- Task objective: Below are some records. Print exactly the lines between the one holding "This screenshot has height=795, width=1512." and the one holding "Task: Enable the Autosave project checkbox", inclusive, and nothing else.

- Exercise material:

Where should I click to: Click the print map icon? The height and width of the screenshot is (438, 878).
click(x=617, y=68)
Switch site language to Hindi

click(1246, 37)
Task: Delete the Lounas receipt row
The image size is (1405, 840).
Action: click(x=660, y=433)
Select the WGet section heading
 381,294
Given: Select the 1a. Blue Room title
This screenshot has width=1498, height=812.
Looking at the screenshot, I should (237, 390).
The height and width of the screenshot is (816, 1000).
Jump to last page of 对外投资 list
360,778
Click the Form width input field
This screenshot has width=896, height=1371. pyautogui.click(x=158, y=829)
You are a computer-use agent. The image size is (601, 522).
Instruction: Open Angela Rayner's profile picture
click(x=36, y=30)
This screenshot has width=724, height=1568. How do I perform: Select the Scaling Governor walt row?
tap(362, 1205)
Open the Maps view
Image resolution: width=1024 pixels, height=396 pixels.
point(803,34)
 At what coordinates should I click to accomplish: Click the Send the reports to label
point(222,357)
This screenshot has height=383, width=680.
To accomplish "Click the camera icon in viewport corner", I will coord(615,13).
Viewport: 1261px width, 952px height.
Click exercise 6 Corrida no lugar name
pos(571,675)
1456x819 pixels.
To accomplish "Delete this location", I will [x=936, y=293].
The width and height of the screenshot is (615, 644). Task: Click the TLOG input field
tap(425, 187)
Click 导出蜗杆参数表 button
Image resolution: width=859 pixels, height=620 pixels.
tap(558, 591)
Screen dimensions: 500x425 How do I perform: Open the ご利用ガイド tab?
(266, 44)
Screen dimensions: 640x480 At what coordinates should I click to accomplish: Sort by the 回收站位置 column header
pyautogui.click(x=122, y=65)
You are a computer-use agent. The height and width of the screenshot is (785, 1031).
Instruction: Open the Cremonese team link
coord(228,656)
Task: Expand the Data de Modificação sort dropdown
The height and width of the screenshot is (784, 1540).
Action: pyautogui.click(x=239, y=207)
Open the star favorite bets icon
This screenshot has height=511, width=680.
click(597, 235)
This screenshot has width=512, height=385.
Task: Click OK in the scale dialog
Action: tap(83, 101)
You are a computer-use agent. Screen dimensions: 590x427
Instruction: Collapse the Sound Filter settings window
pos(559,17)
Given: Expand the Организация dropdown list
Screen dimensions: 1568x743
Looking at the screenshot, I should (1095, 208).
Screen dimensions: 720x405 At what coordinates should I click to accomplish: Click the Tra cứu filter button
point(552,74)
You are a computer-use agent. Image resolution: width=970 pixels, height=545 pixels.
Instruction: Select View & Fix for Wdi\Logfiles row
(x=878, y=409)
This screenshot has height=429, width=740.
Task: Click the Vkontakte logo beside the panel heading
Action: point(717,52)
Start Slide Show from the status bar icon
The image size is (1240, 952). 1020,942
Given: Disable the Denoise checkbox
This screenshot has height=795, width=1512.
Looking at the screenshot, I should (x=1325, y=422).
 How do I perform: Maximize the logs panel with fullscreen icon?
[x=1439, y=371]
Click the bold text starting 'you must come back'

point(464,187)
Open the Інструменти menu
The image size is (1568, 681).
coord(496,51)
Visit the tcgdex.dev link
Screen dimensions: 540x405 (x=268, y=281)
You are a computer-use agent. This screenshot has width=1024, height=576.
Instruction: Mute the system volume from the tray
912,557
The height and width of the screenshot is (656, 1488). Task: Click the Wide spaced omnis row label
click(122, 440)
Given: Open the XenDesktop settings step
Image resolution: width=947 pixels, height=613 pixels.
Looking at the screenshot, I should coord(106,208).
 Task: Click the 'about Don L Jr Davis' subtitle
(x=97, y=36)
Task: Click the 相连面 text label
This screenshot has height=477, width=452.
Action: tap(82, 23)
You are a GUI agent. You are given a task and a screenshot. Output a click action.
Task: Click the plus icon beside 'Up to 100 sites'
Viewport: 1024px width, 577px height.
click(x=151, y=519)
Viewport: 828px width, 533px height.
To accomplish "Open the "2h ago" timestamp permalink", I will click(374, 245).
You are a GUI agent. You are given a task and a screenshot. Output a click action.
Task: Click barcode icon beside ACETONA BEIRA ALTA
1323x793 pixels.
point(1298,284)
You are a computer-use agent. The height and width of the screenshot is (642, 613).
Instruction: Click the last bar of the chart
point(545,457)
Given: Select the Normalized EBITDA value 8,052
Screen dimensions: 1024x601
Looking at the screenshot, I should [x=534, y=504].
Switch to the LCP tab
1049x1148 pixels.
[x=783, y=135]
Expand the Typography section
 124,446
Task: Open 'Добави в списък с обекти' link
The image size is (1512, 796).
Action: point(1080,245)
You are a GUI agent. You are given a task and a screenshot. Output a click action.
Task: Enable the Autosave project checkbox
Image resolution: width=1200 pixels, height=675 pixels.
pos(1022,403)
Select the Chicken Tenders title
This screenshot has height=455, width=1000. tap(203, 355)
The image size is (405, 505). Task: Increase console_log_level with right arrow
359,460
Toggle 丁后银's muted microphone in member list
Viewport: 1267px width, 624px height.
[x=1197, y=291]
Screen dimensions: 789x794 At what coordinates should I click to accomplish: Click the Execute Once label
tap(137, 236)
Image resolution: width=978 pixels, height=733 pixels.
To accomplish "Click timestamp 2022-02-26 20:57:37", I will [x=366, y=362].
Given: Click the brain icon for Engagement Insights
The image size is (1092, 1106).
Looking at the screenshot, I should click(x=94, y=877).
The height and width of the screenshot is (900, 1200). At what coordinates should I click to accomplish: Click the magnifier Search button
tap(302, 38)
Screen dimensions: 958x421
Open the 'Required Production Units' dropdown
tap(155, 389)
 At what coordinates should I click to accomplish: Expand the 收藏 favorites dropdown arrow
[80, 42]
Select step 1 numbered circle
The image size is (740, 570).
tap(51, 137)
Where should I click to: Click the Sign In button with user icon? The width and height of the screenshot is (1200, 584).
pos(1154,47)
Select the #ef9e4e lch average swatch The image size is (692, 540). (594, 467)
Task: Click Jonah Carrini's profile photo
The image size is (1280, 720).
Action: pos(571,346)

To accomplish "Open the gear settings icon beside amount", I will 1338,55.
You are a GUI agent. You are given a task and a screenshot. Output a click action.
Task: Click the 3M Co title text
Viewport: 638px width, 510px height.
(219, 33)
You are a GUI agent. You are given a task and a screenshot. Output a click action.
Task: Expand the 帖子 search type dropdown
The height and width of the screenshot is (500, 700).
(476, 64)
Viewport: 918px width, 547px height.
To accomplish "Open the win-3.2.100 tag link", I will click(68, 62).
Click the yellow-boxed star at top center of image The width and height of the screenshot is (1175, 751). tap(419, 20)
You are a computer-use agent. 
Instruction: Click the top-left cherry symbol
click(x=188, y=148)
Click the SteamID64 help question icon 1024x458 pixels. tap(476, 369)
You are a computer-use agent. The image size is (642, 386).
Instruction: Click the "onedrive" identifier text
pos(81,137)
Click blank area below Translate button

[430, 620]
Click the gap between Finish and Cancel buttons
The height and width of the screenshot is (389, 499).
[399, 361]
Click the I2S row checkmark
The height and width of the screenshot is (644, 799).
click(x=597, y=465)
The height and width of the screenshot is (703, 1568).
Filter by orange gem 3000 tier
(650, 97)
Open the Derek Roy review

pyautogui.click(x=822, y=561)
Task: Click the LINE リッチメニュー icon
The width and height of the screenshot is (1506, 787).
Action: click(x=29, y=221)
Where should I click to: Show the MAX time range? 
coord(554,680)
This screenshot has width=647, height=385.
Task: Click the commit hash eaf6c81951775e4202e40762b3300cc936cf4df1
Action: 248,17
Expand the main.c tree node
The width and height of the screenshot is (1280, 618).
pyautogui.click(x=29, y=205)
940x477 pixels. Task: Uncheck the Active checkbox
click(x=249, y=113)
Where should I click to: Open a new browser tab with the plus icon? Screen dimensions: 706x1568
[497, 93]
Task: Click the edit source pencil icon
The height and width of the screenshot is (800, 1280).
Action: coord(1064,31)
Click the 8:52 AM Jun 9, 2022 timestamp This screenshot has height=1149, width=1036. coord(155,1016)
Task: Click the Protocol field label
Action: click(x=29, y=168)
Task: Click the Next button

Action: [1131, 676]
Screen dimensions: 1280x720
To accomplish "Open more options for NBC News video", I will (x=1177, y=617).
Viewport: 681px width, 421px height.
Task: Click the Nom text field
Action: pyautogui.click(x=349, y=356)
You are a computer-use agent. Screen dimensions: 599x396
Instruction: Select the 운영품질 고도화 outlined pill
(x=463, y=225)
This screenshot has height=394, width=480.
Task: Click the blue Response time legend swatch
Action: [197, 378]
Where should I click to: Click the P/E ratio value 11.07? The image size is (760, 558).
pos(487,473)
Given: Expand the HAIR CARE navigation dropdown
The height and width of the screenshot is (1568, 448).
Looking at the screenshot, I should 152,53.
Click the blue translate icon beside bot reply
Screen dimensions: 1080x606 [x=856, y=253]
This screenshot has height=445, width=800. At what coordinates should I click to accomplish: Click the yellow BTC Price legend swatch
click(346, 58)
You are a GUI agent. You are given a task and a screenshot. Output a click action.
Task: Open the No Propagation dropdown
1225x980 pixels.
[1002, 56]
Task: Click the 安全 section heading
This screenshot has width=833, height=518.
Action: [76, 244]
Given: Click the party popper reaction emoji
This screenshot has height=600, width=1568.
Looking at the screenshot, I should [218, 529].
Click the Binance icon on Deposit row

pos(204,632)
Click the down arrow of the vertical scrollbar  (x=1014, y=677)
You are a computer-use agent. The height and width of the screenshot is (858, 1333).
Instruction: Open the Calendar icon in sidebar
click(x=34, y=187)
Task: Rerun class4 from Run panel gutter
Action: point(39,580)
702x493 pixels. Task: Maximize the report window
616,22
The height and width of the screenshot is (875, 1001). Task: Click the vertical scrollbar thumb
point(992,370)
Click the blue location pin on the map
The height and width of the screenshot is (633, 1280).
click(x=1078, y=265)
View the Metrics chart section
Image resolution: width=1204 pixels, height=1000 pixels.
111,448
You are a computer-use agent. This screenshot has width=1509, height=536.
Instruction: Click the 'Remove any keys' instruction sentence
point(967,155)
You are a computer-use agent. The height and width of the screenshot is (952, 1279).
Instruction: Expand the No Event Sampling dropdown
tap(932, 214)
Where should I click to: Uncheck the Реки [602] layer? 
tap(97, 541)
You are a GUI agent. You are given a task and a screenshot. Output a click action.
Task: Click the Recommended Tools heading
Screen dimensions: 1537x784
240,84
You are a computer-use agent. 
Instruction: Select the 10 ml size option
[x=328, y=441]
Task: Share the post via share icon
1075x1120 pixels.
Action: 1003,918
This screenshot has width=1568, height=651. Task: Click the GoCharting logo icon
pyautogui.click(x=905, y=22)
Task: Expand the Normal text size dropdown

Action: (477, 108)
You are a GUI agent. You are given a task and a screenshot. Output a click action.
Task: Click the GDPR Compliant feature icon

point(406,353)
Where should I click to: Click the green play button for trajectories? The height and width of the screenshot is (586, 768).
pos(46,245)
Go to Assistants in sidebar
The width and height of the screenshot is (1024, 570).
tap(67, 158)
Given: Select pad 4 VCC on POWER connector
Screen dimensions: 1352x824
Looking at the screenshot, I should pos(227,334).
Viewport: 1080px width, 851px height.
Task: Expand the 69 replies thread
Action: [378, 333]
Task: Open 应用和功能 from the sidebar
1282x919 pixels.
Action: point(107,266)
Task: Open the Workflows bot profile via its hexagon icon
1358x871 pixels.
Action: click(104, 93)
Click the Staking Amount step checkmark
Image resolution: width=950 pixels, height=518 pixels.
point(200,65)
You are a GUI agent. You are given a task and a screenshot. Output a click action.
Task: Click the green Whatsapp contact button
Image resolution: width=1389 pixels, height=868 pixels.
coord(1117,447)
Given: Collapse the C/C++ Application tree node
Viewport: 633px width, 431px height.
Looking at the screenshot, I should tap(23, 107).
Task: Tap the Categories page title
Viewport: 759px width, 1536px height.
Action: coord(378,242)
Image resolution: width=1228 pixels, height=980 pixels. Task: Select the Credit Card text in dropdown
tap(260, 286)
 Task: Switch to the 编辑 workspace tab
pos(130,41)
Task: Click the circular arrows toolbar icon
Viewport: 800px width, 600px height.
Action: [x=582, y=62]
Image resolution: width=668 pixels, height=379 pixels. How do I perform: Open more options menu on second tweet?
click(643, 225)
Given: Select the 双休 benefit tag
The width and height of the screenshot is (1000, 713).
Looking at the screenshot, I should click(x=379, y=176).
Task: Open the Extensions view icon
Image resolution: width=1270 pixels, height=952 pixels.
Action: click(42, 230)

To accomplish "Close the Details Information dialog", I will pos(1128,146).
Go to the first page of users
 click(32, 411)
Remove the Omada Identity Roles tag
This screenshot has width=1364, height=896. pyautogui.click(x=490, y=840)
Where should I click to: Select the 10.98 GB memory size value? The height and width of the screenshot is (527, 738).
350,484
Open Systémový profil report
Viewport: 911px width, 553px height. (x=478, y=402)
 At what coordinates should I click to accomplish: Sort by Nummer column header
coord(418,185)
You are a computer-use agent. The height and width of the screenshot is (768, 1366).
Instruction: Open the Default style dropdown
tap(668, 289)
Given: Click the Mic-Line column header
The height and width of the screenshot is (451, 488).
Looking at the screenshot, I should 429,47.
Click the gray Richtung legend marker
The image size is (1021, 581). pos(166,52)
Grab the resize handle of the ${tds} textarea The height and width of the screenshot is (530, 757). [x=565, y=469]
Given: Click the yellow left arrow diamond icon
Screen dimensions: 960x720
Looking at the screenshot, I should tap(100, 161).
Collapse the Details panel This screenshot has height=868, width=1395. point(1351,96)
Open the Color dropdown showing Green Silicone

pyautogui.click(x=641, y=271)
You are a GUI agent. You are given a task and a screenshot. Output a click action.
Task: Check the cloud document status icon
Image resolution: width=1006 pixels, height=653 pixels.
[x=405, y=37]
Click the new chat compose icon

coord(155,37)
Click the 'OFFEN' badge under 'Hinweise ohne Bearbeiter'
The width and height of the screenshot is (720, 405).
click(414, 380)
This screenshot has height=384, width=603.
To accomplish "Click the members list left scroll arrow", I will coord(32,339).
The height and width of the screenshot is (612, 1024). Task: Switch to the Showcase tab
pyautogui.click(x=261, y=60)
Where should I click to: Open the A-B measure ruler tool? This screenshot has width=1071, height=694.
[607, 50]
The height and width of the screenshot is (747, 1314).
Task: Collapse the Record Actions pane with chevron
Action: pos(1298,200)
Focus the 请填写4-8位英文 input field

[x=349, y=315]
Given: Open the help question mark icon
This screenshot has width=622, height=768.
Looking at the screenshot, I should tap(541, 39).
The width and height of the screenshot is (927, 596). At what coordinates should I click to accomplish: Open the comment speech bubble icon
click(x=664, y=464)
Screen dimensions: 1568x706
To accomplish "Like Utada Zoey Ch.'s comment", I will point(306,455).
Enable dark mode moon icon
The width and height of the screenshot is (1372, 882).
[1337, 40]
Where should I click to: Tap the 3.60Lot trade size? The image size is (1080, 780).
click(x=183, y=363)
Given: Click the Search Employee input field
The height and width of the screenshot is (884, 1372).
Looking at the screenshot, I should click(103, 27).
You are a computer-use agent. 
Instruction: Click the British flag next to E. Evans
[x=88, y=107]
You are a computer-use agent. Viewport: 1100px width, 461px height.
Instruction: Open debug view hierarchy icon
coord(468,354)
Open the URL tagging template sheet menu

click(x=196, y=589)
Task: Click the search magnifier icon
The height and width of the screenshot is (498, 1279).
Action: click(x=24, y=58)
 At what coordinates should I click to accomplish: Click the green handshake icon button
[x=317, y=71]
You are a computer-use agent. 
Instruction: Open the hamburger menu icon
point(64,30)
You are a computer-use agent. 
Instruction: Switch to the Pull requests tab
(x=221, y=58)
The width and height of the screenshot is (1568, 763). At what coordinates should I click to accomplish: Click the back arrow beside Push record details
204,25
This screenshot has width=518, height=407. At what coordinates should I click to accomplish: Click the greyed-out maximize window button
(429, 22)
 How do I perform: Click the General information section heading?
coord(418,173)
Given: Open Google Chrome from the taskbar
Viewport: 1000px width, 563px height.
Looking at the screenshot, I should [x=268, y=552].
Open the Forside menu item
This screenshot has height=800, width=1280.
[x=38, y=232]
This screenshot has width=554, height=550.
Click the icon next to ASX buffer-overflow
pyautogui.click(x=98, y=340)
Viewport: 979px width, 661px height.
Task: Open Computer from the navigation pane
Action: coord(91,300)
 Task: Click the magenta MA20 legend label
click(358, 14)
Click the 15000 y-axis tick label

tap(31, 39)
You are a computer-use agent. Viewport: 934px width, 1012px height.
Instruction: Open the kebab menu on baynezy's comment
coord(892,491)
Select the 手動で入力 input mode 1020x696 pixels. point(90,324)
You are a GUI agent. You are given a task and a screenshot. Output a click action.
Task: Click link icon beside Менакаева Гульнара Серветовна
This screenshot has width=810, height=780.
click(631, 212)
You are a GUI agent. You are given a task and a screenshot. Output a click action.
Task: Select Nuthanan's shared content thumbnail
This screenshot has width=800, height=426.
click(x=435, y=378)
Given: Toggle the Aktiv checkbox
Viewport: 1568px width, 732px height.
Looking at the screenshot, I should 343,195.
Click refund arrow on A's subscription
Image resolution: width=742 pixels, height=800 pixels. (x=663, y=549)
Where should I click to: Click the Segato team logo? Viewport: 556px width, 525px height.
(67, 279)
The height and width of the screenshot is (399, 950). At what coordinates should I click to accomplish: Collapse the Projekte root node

- Result of the exercise:
This screenshot has height=795, width=1512.
Looking at the screenshot, I should (x=1325, y=422).
 How do I perform: Maximize the logs panel with fullscreen icon?
[x=1439, y=371]
Click the bold text starting 'you must come back'

point(464,187)
Open the Інструменти menu
The image size is (1568, 681).
coord(496,51)
Visit the tcgdex.dev link
Screen dimensions: 540x405 (x=268, y=281)
You are a computer-use agent. This screenshot has width=1024, height=576.
Instruction: Mute the system volume from the tray
912,557
The height and width of the screenshot is (656, 1488). Task: Click the Wide spaced omnis row label
click(122, 440)
Given: Open the XenDesktop settings step
Image resolution: width=947 pixels, height=613 pixels.
Looking at the screenshot, I should coord(106,208).
 Task: Click the 'about Don L Jr Davis' subtitle
(x=97, y=36)
Task: Click the 相连面 text label
This screenshot has height=477, width=452.
Action: tap(82, 23)
You are a GUI agent. You are given a task and a screenshot. Output a click action.
Task: Click the plus icon beside 'Up to 100 sites'
Viewport: 1024px width, 577px height.
click(x=151, y=519)
Viewport: 828px width, 533px height.
To accomplish "Open the "2h ago" timestamp permalink", I will click(374, 245).
You are a GUI agent. You are given a task and a screenshot. Output a click action.
Task: Click barcode icon beside ACETONA BEIRA ALTA
1323x793 pixels.
point(1298,284)
You are a computer-use agent. The height and width of the screenshot is (642, 613).
Instruction: Click the last bar of the chart
point(545,457)
Given: Select the Normalized EBITDA value 8,052
Screen dimensions: 1024x601
Looking at the screenshot, I should [x=534, y=504].
Switch to the LCP tab
1049x1148 pixels.
[x=783, y=135]
Expand the Typography section
 124,446
Task: Open 'Добави в списък с обекти' link
The image size is (1512, 796).
Action: point(1080,245)
You are a GUI agent. You are given a task and a screenshot. Output a click action.
Task: Enable the Autosave project checkbox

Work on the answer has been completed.